**Your task**
Pull out each line of the items below that contains the word "Activate" and list those lines.

**Provided material**
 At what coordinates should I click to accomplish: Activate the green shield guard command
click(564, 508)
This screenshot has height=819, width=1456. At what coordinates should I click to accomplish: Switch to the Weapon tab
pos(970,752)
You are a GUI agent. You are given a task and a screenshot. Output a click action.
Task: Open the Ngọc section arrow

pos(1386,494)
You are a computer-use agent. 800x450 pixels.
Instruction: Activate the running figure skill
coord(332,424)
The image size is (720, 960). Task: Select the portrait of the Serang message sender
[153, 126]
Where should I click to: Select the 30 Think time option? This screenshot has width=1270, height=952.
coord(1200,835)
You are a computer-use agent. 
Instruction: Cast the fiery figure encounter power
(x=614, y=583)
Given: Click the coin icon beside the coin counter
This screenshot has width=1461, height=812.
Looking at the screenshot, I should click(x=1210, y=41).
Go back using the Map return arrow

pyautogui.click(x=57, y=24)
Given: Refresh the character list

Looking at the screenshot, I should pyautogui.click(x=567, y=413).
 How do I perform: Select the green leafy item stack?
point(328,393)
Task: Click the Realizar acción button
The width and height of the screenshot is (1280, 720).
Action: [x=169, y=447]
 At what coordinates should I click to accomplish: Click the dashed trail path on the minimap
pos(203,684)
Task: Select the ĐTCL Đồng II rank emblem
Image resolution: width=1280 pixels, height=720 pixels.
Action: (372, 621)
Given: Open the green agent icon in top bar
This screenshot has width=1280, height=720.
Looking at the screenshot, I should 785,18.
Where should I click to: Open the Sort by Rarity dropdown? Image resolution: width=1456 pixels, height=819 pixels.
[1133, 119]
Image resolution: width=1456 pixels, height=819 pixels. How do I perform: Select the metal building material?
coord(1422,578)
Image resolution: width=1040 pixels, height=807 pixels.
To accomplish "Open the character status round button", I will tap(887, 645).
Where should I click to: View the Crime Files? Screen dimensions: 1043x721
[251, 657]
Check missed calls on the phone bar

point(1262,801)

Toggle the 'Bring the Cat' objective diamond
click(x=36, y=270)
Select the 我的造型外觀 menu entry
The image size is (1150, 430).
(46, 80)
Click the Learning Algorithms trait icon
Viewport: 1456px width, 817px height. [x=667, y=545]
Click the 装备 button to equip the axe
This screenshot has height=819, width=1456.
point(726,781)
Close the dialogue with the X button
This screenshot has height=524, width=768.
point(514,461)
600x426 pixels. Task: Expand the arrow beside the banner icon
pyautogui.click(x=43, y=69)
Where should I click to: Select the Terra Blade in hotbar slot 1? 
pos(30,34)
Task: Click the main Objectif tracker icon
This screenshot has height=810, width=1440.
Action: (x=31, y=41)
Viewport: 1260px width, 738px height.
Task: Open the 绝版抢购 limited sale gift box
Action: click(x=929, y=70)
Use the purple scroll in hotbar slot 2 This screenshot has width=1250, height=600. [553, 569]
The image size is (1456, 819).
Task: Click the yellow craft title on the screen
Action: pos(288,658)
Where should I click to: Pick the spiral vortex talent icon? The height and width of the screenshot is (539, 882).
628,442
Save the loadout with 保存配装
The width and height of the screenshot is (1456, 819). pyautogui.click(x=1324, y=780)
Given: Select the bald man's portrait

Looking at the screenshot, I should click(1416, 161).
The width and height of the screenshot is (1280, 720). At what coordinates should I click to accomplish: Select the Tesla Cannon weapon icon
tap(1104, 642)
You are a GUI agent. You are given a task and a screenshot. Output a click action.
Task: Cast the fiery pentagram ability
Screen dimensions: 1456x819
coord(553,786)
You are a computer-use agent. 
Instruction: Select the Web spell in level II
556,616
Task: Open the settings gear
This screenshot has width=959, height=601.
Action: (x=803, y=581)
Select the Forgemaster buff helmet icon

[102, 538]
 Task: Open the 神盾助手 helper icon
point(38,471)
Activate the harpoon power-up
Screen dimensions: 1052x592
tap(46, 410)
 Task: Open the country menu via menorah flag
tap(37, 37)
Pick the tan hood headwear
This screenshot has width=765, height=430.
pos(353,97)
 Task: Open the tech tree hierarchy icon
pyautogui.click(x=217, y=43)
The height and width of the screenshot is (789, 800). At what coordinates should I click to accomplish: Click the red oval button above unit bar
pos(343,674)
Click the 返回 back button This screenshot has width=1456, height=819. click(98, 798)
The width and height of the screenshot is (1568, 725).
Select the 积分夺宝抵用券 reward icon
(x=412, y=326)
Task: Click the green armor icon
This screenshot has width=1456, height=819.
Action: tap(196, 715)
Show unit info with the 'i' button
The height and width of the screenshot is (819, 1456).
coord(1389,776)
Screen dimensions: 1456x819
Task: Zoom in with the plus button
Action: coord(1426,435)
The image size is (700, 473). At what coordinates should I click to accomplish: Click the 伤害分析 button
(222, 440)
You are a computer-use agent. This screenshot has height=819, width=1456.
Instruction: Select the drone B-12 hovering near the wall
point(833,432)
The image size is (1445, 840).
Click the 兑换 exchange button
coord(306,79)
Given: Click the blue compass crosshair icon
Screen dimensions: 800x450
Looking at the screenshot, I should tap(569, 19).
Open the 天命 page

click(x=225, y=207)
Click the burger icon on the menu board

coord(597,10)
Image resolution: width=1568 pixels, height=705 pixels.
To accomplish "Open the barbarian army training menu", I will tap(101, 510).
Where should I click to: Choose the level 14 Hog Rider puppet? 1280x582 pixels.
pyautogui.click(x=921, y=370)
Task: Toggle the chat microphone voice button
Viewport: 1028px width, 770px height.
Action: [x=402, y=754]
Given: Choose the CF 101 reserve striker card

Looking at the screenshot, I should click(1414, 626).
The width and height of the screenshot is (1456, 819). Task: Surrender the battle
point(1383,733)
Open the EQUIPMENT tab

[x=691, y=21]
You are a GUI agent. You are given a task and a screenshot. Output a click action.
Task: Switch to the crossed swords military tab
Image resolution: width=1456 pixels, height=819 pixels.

**Problem solution**
 At what coordinates should I click to accomplish: Activate the green shield guard command
Instruction: Activate the running figure skill
Activate the harpoon power-up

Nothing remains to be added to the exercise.